About this task — Decide whether each statement below agrees with the recollection about Judy Hunter, and answer yes or no, quoting the deciding words from the recollection. (a) The writer started on the Hotline in the spring of 1995. (b) Judy and the writer were sent to Hawaii. (c) The minimum standard baseline called for 16 megs of RAM.

Judy, the Hunter

Judy Hunter, an old co-worker of mine, retired from work a couple of months ago. Her name came up in conversation today and it made me think of a few times she and I spent together.

When I first started on the Hotline back in the spring of 1995, it was Judy’s job to teach me Novell, even though one of my best friends (Jeff) also worked on the Hotline, and had actually referred me — I guess they didn’t want Jeff and I dicking around together all day. Judy taught me how to map drives and mount partitions in Novell, something that, as a guy with a strong DOS/Windows background, I had no experience with.

In the fall of 1995 and spring of 1996, the Hotline got tasked with performing “tech refreshes”. A “minimum standard baseline” was determine for all client machines. To date myself, the standard was that each machine would have a 386 processor, 8 megs of RAM, and a 540 meg hard drive. This was long before the days of SMS or any sort of network-based inventory system. Instead, we e-mailed out Excel spreadsheets to each of our 130 remote offices. The computer specialists in those offices would fill out the spreadsheets letting us know how many hard drives and sticks of RAM they needed, and then what we called “care packages” full of those parts would be assembled. The packages were sent out, and teams of two Hotline members were sent out to each site to perform the physical computer upgrades.

My teammate was Judy, and the two of us must’ve been pretty low on the Hotline totem pole. While other teams went to places like Hawaii and Florida and California, Judy and I got sent to Phoenix in the dead of summer, and spent two weeks together in Minnesota in the middle of winter. In fact, our first trip together was in August of 1995, when we spent a week in Atlanta, Georgia.

Being 22-years-old and cocky, I scoffed one night in Atlanta when Judy and Deborah (the local computer specialist) decided to take me out drinking. “I’m going to show these two broads what drinking’s all about,” I said to myself. Instead, Deborah kicked off the evening by taking us to Hooters for dinner and buying us each our own pitcher of beer. From there we went to a wine tasting stand, and later had frozen alcoholic drinks before ending up back at the hotel, doing Tequila shots at the bar. Judy and Deborah — or somebody — had to help me up to my room. I was a wreck the following morning and must’ve looked worse than I felt. Judy, on the other hand, was up and ready to go. That was the last time I ever decided to show broads what drinking’s all about. Especially those two broads. :)

Collected data entries —
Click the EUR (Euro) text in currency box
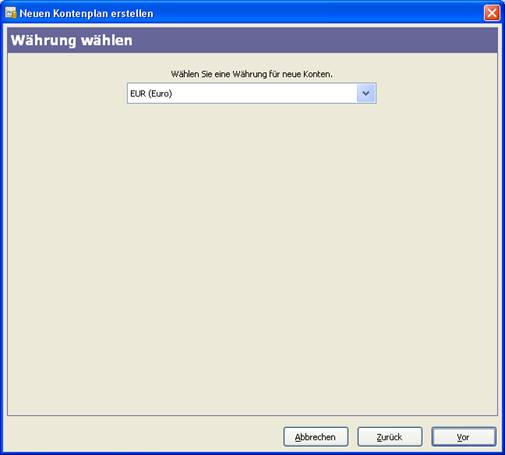This screenshot has width=505, height=455. (x=151, y=94)
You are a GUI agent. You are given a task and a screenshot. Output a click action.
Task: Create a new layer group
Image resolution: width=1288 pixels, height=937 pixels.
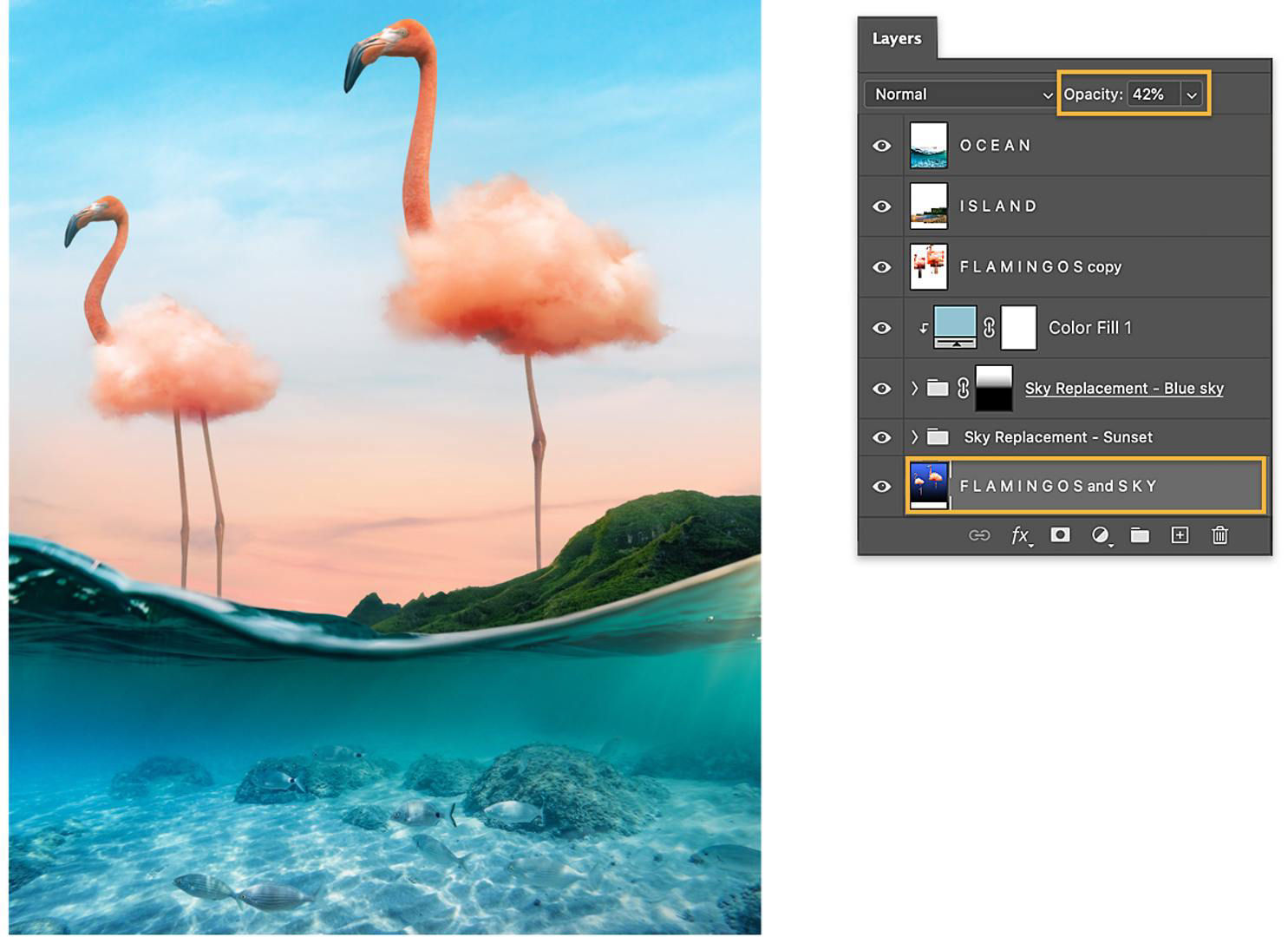(1141, 535)
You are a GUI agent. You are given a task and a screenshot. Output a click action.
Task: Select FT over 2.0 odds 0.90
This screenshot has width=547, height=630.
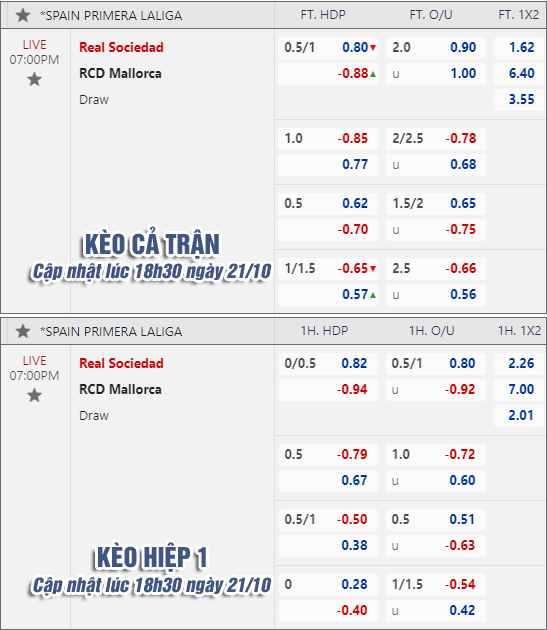463,47
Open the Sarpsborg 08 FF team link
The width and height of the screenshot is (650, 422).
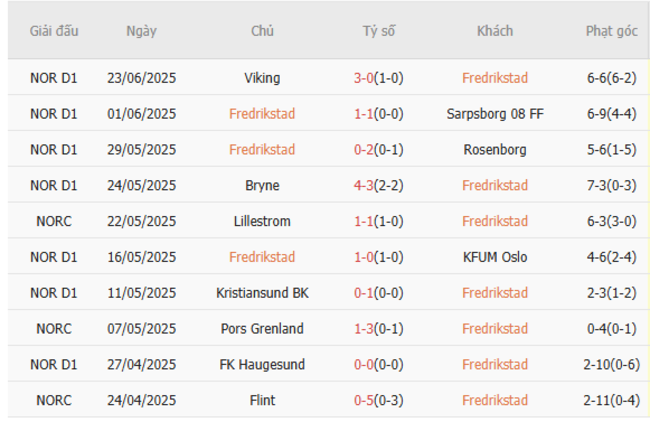[x=495, y=114]
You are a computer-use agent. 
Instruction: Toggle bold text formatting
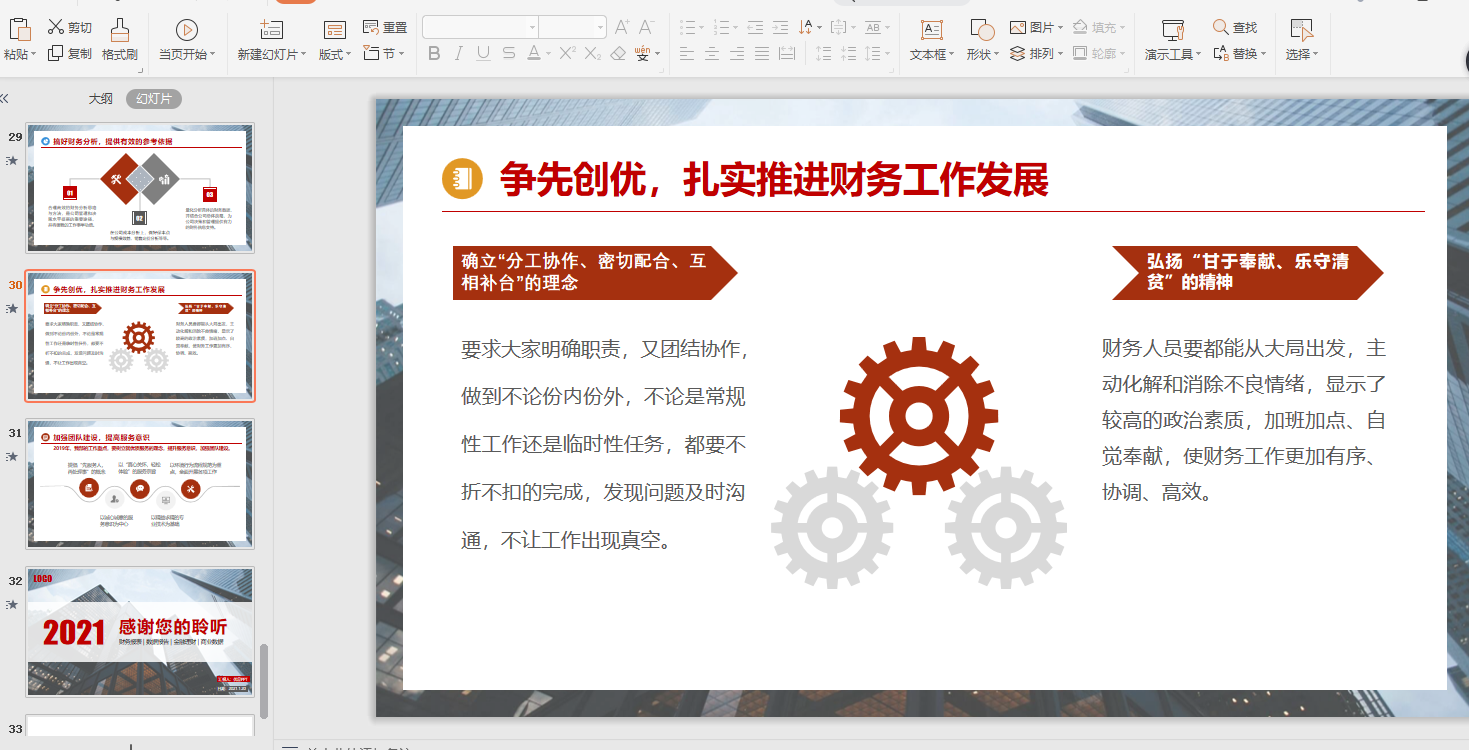[x=434, y=54]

Worked solution —
(a) Yes: "When I first started on the Hotline back in the spring of 1995"
(b) No: "While other teams went to places like Hawaii and Florida and California, Judy and I got sent to Phoenix in the dead of summer"
(c) No: "each machine would have a 386 processor, 8 megs of RAM, and a 540 meg hard drive"